▸ Directive: Update the rows from the line containing "Task: Close the Setup dialog with the X" through the line containing "Open the PAXG/美元 link" by replacing "dialog" with "window" and changing nothing else. Reproduce only those lines, without the pictures.

▸ Provided records:
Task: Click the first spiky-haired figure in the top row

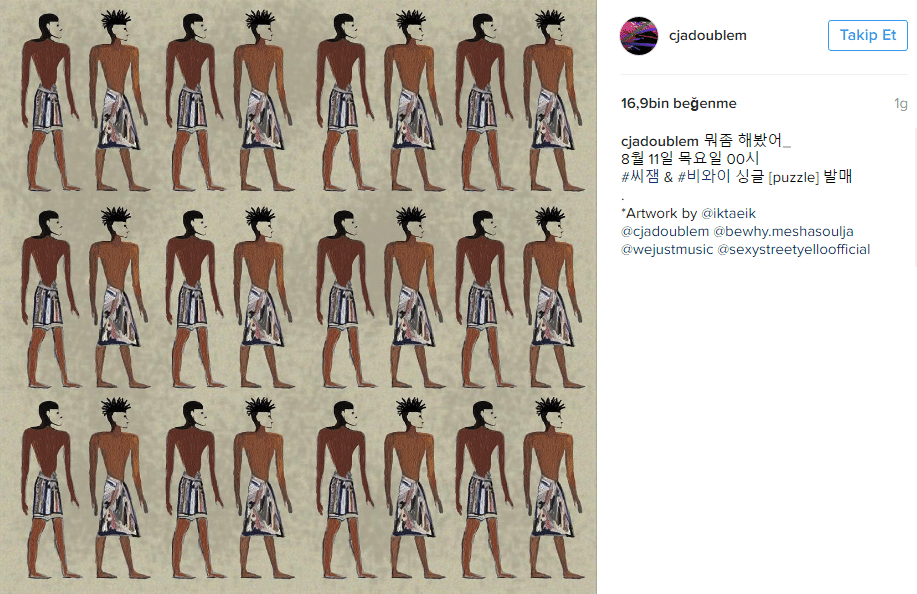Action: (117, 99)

* * *

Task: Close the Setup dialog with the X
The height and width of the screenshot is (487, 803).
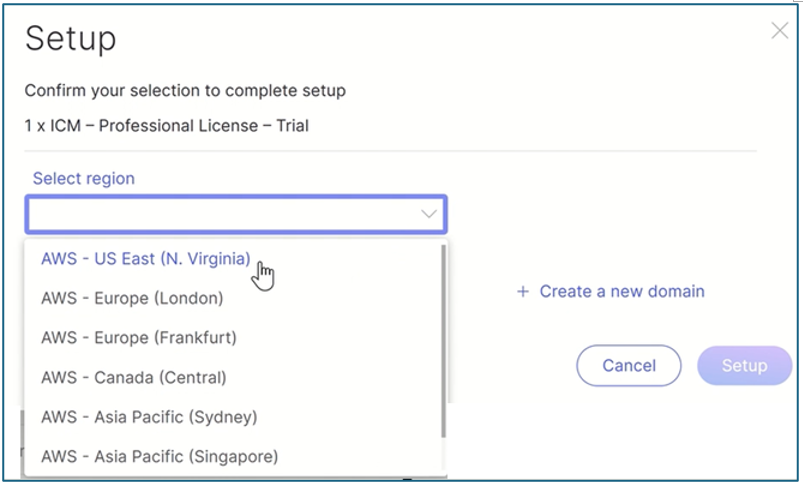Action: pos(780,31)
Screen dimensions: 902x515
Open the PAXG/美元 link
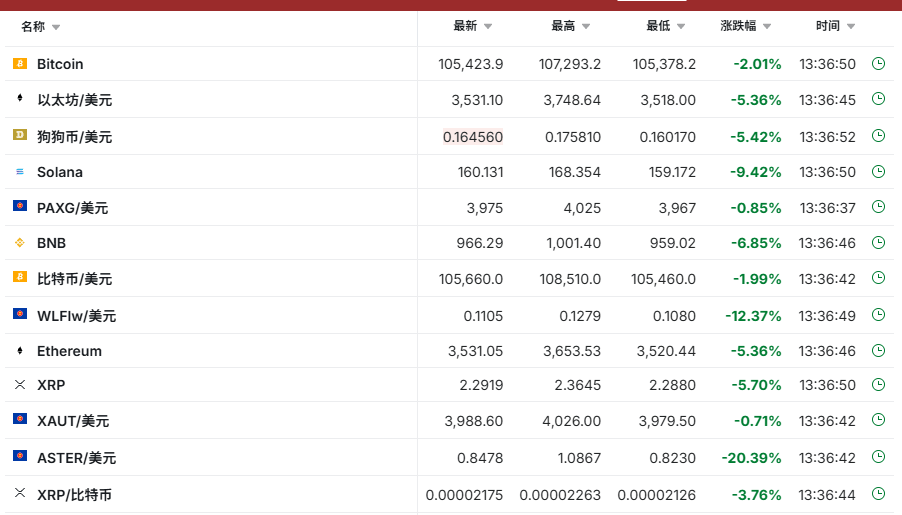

==

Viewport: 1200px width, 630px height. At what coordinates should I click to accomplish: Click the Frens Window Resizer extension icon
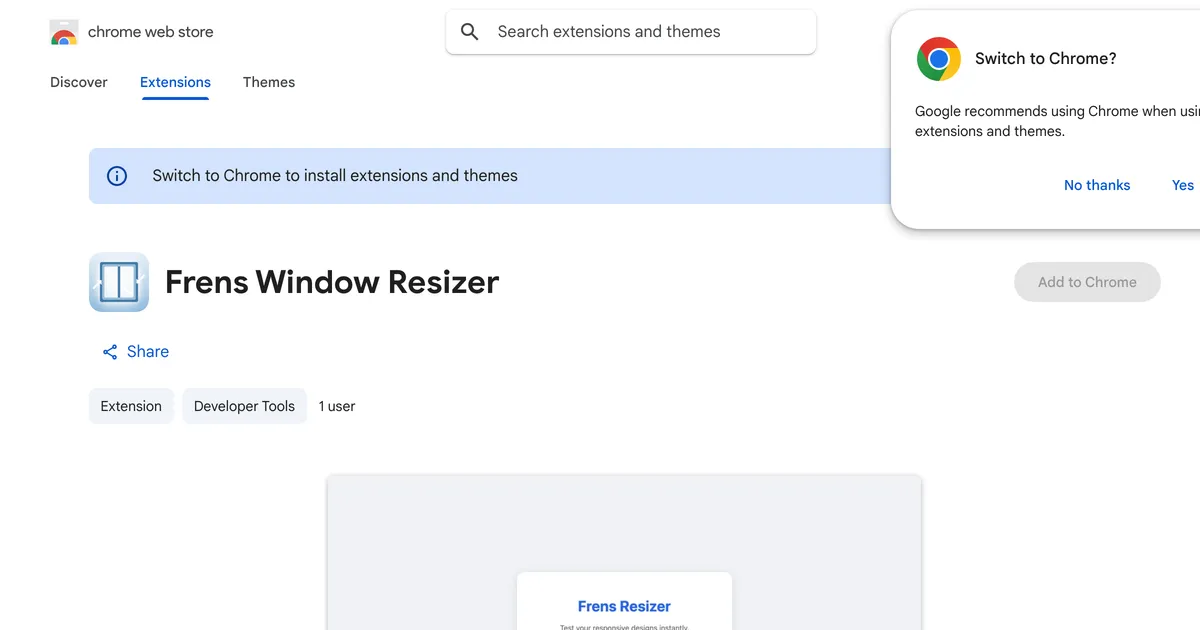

▸ Answer for this exercise:
Task: Close the Setup window with the X
The height and width of the screenshot is (487, 803).
Action: pos(780,31)
Screen dimensions: 902x515
Open the PAXG/美元 link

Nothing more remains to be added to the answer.